Lupus: Symptoms To Watch For
"The Great Imitator"
Lupus is called "The Great Imitator" because of its varying symptoms. Because the symptoms are so varied, lupus is often mistaken for other medical conditions. Lupus symptoms appear and disappear unpredictably. The most common of all the complaints are fever, fatigue, and joint and muscle pain. You can see why lupus, "The Flu-like Syndrome," is mistakenly diagnosed as the flu.
Common symptoms of lupus
Read the following symptoms to better understand why lupus is so similar to other illnesses. The initial symptoms of lupus include:
- Abdominal discomfort
- Chest pains
- Hair loss
- Malaise (general feeling of overall fatigue)
- Mouth ulcers
- Myalgias (muscle aches and pains)
- Nose ulcers
- Painful and swollen joints
- Painful and swollen muscles
- Pale fingers and toes
- Red rashes
- Sensitivity to the sun
- Swelling in eyes, glands, and legs
These symptoms may appear on initial onset, or may not appear until years later. The degree of severity varies, just as the symptoms vary from person to person. Recurring bouts of symptoms are called "flare ups."
Systemic symptoms of lupus
Some people may only experience symptoms in one or two of the body's systems, like the joints or skin. Other people experience symptoms throughout their entire body. It's important to know the following systems can also be affected by lupus:
- Blood. Blood disorders like anemia, leukopenia (decreased white blood cells), and thrombocytopenia (decreased blood-clotting platelets) are not uncommon in lupus patients.
- Blood vessels can become easily inflamed with lupus symptoms.
- Central nervous system symptoms, other than those listed above, can include behavioral changes, memory loss, stroke, and vision problems.
- Eyes. The retina can be particularly sensitive if the lupus patient is taking antimalarial drugs. If they are taking these drugs, they should see their ophthalmologist regularly.
- Heart inflammation is not uncommon in lupus patients.
- Kidneys can become inflamed and cause swelling of the ankles. Generally, no other symptoms occur.
- Lungs inflammation, called pleuritis, can cause chest pain and make it difficult to breathe. This makes lupus patients particularly susceptible to pneumonia.

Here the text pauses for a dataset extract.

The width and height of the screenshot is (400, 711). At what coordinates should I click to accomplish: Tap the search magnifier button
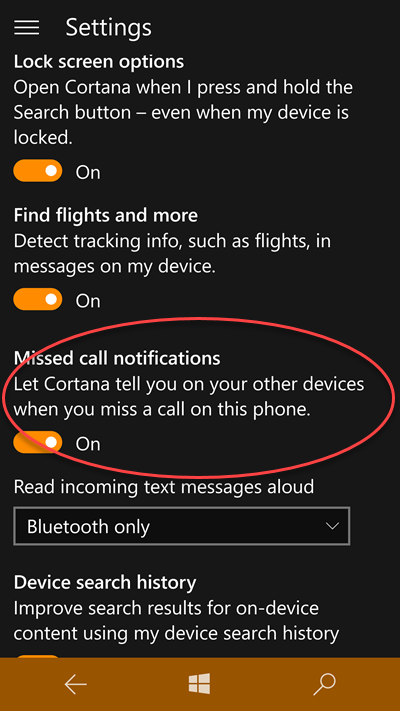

Symptoms of lupus in pregnant women
When a woman has lupus, pregnancy complications set in and they become a high risk pregnancy. These symptoms include:
- Higher rate for miscarriage even through the second trimester
- Higher rate for premature births
If a woman with lupus has kidney disease, her risk for preeclampsia (high blood pressure that is a result of buildup of excess watery fluid in the body) increases.
Severe lupus symptoms
If you experience these following symptoms, you need to call your medical professional.
- Abdominal pain, unusually painful
- Blood in the urine
- Chest pain
- Fever, unusually high
- Headache, unusually painful
- Joint pain, unusually painful
- Recurrent miscarriages
- Shortness of breath
- Swelling in the legs
- Visual problems
- Weakness in the arms, face, or legs
Living with lupus symptoms
Despite the obvious attention you must give lupus, you can still live a near-normal life. Yes, you have to following a lifestyle that doesn't bring on lupus flare ups, but you can still live a full life.